EXTRAIT DU DOCUMENT:
Réédition francophone sur la thématique arménienne : littérature, histoire, études, sciences, etc... ?
Antaram de Trébizonde de Paule Henry-Bordeaux

Antaram de Trébizonde,
Paule Henry-Bordeaux

315 pages, Albin Michel, Paris 1930

A part les éditeurs franco-arméniens,
autres éditeurs qui pourraient éventuellement être intéressés

Recherche bibliographique et transcription : Internaute NoComment du Forum NAM - Mise en page : Nil V. Agopoff
Le livre Antaram de Trébizonde de Paule Henry-Bordeaux entièrement scanné en PdF par dvdk :
185 pages + 129 pages

Extraits

  • p161:
    "...Nous étions à la merci de notre escorte. Je t´ai dit le nom des deux brutes qui la conduisaient. Je ne sais s´ils étaient plus cupides ou plus immondes. Tout leur était prétexte à nous ranconner. Les haltes étaient employées à nous fouiller et malheur à celles qui n´avaient pas quelque argent à montrer! Le jour où nous n´aurons plus rien, nous serions rayées du monde des vivants. J´avais de l´or dans mon savon, dans mes bobines de fil. J´avalais jusqu´à dix livres sterling et je souffrais de l´estomac à m´évanouir..."

  • p162-163-164:
    " ...Dans les villages, sous les fenêtres mêmes du kaïmacan invisible, Hagha et Feïk organisaient un véritable marché d´esclaves. Tu entends bien. Ils triaient les femmes, comme des graines; les saines et les belles, d´un côté; les petites et les laides, de l´autre. Ils séparaient les mères des filles.
    Quand aux enfants, les mieux venus étaient donnés en primes aux acheteurs. Et que ceux-ci ne se rebutent point! Qu´ils approchent! Il est permis de toucher à la marchandise, d´ouvrir les bouches, de palper les membres. On peut avoir une femme trés convenable pour quelques sous. Allons, faites votre choix. Dame, une vierge c´est beaucoup plus cher. Vous n´aurez pas une vierge à moins d´un ou deux medjidiehs (4 ou 8 frans). Par Allah! c´est rare par le temps qui court...

ENTRÉES DISPONIBLES:
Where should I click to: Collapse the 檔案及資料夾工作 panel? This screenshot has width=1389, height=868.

...

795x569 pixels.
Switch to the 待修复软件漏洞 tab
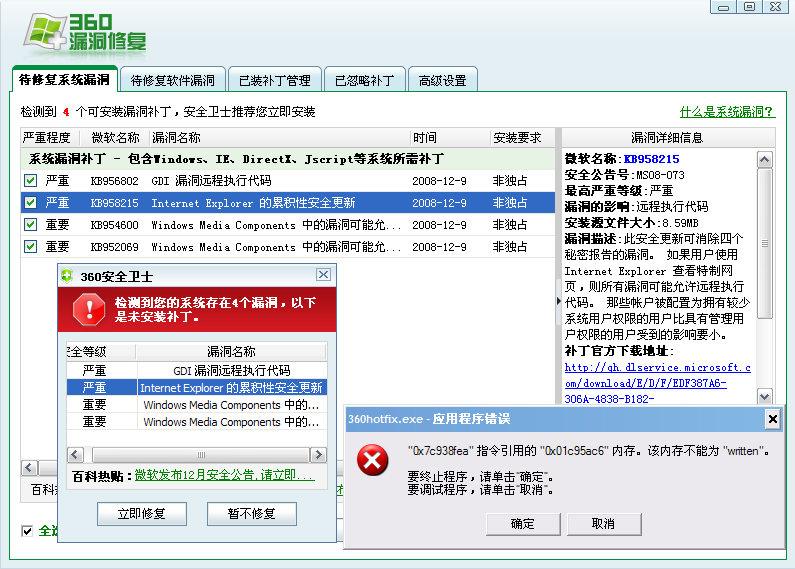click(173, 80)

* * *

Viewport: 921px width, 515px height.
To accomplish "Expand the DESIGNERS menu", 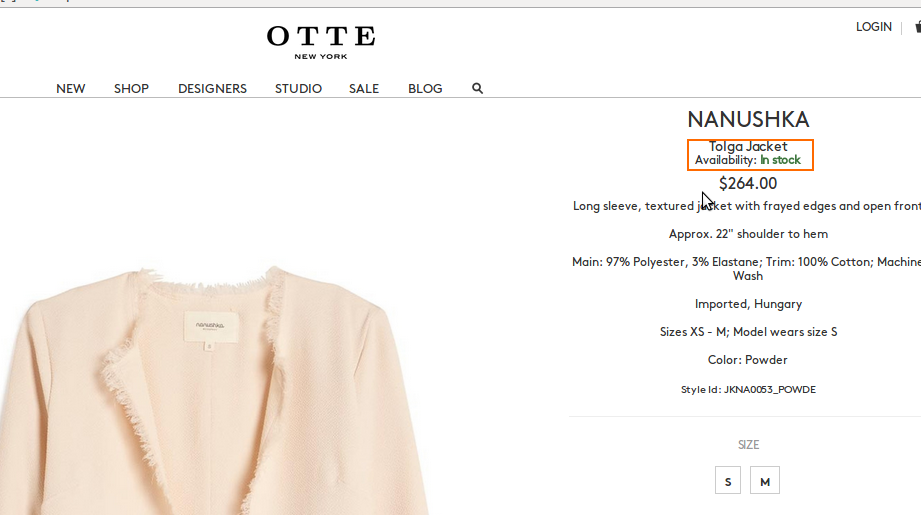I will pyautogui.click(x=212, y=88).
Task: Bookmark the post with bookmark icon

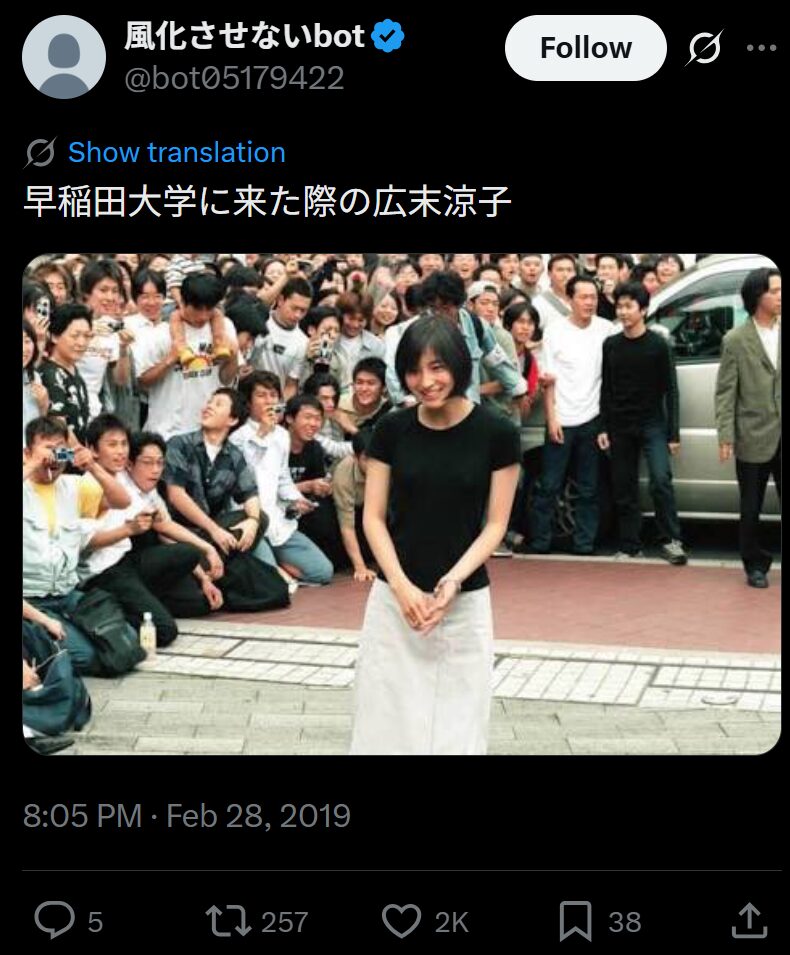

EXERCICE PROPOSÉ A: Pour chacune des affirmations suivantes, dites si elle concorde avec l'extrait du document, puis citez les mots exacts qui le montrent. (i) Le livre a paru chez Albin Michel, à Paris, en 1930. (ii) La version scannée en PDF compte 315 pages. (iii) D'après le passage de la page 161, la personne qui raconte cachait de l'or dans son savon.
EXERCICE PROPOSÉ B: Renvoyez chaque ligne des entrées qui contient la chaîne « width », en respectant la casse.

RÉPONSE COMPLÈTE A:
(i) Oui : « 315 pages, Albin Michel, Paris 1930 ».
(ii) Non : « 185 pages + 129 pages ».
(iii) Oui : « J´avais de l´or dans mon savon, dans mes bobines de fil. »

RÉPONSE COMPLÈTE B:
Where should I click to: Collapse the 檔案及資料夾工作 panel? This screenshot has width=1389, height=868.
Viewport: 921px width, 515px height.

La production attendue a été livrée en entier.